Welcome to Poetry Friday, everyone! I am excited and honored to host the roundup today for only the second time. Once again, I’m sweating it out and crossing my fingers, eyes, and toes that the link up works!

Before we get started, here’s an important announcement about next week’s roundup from its host, Amy Ludwig VanDerwater. “Please note that on Poetry Friday August 23 we will celebrate the life of Lee Bennett Hopkins here at The Poem Farm. At Jone MacCulloch’s great suggestion, I invite everyone who wishes to write and share a poem inspired by or including a line from a LBH poem. Tag with #DearOneLBH. Thank you. xo, Amy.” I, like many of you I’m sure, have been thumbing through the many anthologies Lee graced us with, trying to decide which poem and which line. How to choose?

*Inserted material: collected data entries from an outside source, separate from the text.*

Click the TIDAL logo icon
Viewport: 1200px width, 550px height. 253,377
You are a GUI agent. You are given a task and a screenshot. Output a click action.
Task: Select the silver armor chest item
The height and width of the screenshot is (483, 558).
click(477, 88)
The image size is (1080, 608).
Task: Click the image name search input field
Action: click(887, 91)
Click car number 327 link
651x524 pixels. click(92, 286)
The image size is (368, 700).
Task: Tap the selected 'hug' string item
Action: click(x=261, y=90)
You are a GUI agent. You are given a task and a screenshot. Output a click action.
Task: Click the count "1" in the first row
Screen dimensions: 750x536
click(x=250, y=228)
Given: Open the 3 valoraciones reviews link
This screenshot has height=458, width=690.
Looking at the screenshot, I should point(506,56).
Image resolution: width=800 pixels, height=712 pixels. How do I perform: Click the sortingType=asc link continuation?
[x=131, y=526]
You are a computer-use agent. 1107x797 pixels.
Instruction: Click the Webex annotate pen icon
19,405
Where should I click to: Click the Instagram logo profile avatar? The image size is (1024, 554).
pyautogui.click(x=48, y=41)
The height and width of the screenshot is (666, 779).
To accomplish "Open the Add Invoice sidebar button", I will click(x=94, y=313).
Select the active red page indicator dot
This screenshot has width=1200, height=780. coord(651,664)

And now for this week’s roundup. I tossed out a tree theme for this week, and I can’t wait to see what some folks might share. Since I was a child, I’ve always loved trees — sitting under them, swinging from rope swings tied to them, marveling in their varied bark, leaves, and blossoms, and of course climbing them. My very first beloved poet, David McCord, unknowingly gave me permission!

Every Time I Climb a Tree by David McCord

I featured Mr. McCord’s work in a previous post, and had completely forgotten that I referenced a video of Renee LaTulippe interviewing Lee about McCord! That has a very “six degrees of separation” feel to it at the moment!

Mary Oliver adored and was inspired by trees, too. What do trees call out to you?

When I Am Among the Trees

As a writer, poet, and sometimes artist, trees continue to inspire me.

A Poet's Trees

Early Spring Trees

tall shirakaba

Tree Cookies

Even tree cookies (my Kindergarteners love this term!) speak to me — literally and figuratively!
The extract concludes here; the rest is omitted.